DIRECTIONS FOR THIS TASK:
Print nothing beyond the line with "OTT Partner (105, 1436)": every line from the beginning of the data up to it, that line included, and no pictures.

DATA UNDER STUDY:
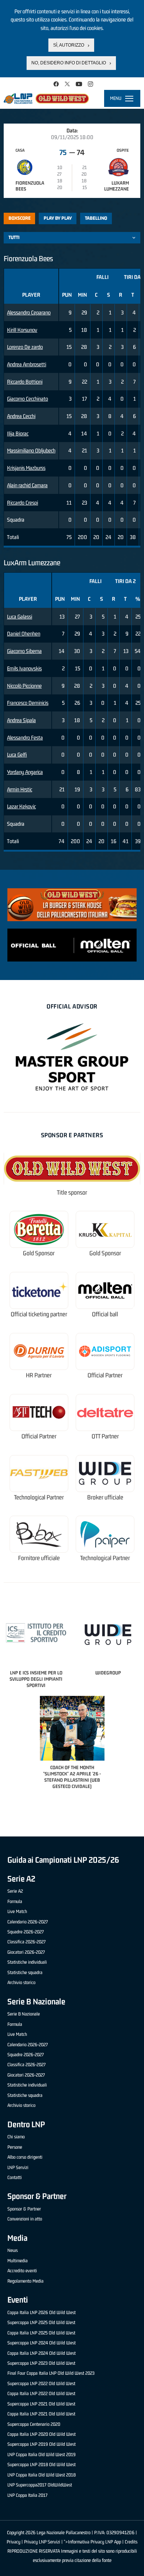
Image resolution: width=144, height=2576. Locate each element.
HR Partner (39, 1375)
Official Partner (105, 1375)
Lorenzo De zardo (25, 347)
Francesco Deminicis (27, 703)
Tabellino (96, 218)
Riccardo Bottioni (24, 381)
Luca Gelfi (17, 754)
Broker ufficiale (105, 1497)
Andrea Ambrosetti (26, 364)
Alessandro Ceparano (29, 312)
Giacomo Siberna (24, 651)
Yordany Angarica (25, 772)
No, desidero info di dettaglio (68, 62)
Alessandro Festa (25, 737)
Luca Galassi (19, 616)
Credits (131, 2542)
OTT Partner (105, 1436)
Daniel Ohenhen (23, 633)
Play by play (58, 218)
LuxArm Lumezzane (116, 186)
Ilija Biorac (17, 433)
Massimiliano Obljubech (31, 450)
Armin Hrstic (19, 789)
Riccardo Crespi (22, 502)
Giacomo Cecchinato (27, 398)
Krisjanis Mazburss (26, 468)
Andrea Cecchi (21, 416)
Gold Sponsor (39, 1253)
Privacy (13, 2542)
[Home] (46, 98)
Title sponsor (72, 1192)
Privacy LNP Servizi (42, 2542)
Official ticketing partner (39, 1314)
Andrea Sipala (21, 720)
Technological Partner (39, 1497)
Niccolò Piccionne (24, 686)
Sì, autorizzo (68, 45)
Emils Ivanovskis (24, 668)
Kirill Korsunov (22, 330)
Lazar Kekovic (21, 806)
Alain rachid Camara (27, 485)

COMPLETED TASK:
Image resolution: width=144, height=2576. Locate each element.
HR Partner (39, 1375)
Official Partner (105, 1375)
Lorenzo De zardo (25, 347)
Francesco Deminicis (27, 703)
Tabellino (96, 218)
Riccardo Bottioni (24, 381)
Luca Gelfi (17, 754)
Broker ufficiale (105, 1497)
Andrea Ambrosetti (26, 364)
Alessandro Ceparano (29, 312)
Giacomo Siberna (24, 651)
Yordany Angarica (25, 772)
No, desidero info di dettaglio (68, 62)
Alessandro Festa (25, 737)
Luca Galassi (19, 616)
Credits (131, 2542)
OTT Partner (105, 1436)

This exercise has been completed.